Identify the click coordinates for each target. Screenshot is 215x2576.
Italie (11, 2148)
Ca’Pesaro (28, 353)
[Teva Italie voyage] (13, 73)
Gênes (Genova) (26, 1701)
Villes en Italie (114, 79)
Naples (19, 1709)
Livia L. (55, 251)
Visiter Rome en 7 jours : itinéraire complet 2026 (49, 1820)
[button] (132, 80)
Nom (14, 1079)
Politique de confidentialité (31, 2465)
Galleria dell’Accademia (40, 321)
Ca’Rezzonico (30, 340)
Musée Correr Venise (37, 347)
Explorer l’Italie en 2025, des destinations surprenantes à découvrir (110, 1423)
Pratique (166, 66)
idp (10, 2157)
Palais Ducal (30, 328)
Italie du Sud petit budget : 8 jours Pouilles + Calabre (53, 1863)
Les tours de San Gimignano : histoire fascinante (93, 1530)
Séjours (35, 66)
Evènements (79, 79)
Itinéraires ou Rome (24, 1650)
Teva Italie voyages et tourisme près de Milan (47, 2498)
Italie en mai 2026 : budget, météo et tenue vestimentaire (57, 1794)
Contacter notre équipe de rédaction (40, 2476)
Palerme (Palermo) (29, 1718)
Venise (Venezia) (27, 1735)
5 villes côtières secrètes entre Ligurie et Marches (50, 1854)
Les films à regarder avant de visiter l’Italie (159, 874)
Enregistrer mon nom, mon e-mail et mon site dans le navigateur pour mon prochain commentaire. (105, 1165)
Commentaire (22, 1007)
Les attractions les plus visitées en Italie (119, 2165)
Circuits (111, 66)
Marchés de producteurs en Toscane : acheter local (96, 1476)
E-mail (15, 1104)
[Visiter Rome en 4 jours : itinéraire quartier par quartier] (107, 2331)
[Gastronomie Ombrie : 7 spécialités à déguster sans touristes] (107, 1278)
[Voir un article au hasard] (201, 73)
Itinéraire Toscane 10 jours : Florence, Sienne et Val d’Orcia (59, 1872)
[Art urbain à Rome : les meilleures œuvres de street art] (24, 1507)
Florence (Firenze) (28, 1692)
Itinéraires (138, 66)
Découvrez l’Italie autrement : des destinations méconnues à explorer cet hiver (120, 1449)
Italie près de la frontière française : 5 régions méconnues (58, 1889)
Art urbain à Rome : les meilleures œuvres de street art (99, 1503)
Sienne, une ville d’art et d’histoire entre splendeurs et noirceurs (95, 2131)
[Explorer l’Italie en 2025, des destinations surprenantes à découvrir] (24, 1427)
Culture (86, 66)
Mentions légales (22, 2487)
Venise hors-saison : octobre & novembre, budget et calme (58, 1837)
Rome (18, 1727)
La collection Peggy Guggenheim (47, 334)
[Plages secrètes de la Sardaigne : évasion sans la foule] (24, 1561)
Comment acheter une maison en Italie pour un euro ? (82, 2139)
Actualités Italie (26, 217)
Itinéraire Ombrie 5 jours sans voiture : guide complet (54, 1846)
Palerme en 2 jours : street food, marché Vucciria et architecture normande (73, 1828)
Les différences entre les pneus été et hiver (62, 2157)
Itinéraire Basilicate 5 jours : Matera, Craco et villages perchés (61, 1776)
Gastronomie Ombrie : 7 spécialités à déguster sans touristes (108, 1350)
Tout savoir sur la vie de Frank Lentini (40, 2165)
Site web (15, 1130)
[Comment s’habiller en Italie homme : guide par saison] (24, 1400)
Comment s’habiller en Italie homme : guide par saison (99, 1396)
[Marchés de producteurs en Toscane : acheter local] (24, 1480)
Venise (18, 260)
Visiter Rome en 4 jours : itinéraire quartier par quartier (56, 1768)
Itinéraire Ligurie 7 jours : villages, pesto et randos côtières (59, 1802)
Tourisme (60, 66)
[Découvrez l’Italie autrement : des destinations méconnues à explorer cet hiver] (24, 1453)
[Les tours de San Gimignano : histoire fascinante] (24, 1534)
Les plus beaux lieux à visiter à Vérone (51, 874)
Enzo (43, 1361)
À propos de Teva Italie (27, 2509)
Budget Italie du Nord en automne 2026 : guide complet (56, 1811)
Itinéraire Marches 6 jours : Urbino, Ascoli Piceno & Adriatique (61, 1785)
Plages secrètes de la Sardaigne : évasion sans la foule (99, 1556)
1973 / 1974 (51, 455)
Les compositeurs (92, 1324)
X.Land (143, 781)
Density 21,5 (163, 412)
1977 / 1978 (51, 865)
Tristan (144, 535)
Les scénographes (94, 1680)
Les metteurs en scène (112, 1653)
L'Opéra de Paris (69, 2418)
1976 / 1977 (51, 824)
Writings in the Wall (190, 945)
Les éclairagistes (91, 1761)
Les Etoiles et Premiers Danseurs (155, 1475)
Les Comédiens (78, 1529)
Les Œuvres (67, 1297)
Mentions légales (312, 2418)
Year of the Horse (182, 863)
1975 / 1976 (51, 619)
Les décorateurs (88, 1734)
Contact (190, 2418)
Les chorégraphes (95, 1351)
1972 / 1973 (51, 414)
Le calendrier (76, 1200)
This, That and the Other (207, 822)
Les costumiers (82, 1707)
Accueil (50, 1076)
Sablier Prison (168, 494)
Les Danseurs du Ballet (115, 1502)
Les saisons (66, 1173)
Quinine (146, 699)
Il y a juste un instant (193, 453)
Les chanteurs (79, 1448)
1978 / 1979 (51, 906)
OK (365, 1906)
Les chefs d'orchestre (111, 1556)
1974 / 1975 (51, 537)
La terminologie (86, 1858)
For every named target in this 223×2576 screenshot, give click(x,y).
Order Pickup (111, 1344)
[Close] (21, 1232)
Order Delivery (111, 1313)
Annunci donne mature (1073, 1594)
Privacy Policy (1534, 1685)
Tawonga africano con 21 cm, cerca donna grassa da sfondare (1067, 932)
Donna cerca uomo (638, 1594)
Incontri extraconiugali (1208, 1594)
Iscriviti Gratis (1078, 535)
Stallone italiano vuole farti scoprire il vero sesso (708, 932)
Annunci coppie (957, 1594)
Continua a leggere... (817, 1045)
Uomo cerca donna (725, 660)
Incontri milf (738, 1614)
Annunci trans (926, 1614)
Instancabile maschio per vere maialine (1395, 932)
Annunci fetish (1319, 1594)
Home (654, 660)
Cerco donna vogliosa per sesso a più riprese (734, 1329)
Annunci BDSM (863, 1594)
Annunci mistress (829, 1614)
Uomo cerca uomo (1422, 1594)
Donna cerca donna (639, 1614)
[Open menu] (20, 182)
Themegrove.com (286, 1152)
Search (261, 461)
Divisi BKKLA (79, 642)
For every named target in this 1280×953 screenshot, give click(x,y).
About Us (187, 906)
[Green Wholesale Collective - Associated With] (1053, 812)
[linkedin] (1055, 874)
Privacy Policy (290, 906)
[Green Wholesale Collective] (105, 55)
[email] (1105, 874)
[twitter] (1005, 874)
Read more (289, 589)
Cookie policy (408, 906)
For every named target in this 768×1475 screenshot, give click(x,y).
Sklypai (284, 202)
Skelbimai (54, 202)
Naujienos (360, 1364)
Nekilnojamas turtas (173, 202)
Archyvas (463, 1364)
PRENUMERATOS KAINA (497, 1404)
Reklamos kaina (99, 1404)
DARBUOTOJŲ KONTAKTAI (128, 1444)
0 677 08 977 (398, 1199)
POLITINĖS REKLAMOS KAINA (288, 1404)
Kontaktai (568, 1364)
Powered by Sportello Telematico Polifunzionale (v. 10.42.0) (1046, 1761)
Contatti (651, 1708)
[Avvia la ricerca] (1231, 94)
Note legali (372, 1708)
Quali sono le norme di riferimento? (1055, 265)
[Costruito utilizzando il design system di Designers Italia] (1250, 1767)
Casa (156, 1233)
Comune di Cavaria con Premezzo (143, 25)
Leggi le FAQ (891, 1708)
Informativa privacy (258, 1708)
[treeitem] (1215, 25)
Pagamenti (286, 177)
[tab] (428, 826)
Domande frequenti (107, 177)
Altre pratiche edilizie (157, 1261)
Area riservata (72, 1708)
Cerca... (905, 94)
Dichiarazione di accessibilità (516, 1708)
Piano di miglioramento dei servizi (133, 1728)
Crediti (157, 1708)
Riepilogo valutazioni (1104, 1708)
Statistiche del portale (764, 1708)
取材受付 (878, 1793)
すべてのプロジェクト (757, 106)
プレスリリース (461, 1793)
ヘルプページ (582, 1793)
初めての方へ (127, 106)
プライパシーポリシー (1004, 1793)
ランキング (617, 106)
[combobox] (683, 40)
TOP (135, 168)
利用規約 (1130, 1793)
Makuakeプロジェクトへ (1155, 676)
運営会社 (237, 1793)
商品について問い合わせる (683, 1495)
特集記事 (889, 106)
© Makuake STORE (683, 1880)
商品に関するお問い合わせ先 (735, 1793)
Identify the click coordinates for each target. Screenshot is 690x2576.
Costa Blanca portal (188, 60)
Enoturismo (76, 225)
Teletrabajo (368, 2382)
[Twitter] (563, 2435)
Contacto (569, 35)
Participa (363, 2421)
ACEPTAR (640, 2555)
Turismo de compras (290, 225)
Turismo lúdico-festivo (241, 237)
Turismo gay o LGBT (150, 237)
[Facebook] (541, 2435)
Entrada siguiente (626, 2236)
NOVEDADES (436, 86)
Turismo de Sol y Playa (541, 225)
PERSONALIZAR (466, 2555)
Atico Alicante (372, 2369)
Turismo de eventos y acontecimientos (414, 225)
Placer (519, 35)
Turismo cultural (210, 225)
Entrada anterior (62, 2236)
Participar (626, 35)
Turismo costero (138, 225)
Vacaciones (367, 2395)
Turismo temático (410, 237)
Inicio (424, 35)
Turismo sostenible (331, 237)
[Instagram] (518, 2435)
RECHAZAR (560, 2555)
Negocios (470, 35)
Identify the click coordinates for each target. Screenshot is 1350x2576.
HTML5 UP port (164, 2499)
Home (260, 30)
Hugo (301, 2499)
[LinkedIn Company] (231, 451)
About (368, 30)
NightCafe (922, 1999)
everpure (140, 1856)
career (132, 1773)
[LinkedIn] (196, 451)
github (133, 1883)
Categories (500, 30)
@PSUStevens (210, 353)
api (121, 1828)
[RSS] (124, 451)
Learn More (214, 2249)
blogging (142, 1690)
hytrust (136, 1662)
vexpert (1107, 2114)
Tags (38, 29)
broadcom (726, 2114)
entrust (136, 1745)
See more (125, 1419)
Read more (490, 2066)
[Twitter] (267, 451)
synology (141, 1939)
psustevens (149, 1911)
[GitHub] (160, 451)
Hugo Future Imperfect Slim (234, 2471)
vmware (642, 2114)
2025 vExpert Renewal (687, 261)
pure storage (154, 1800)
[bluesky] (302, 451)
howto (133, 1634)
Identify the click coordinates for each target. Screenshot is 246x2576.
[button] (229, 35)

-----

## Problem details
The required output is every line above from the one with "Tourisme (60, 66)" down to the one with "Enzo (43, 1361)", restated word for word, ends included.

## Response below
Tourisme (60, 66)
[Découvrez l’Italie autrement : des destinations méconnues à explorer cet hiver] (24, 1453)
[Les tours de San Gimignano : histoire fascinante] (24, 1534)
Les plus beaux lieux à visiter à Vérone (51, 874)
Enzo (43, 1361)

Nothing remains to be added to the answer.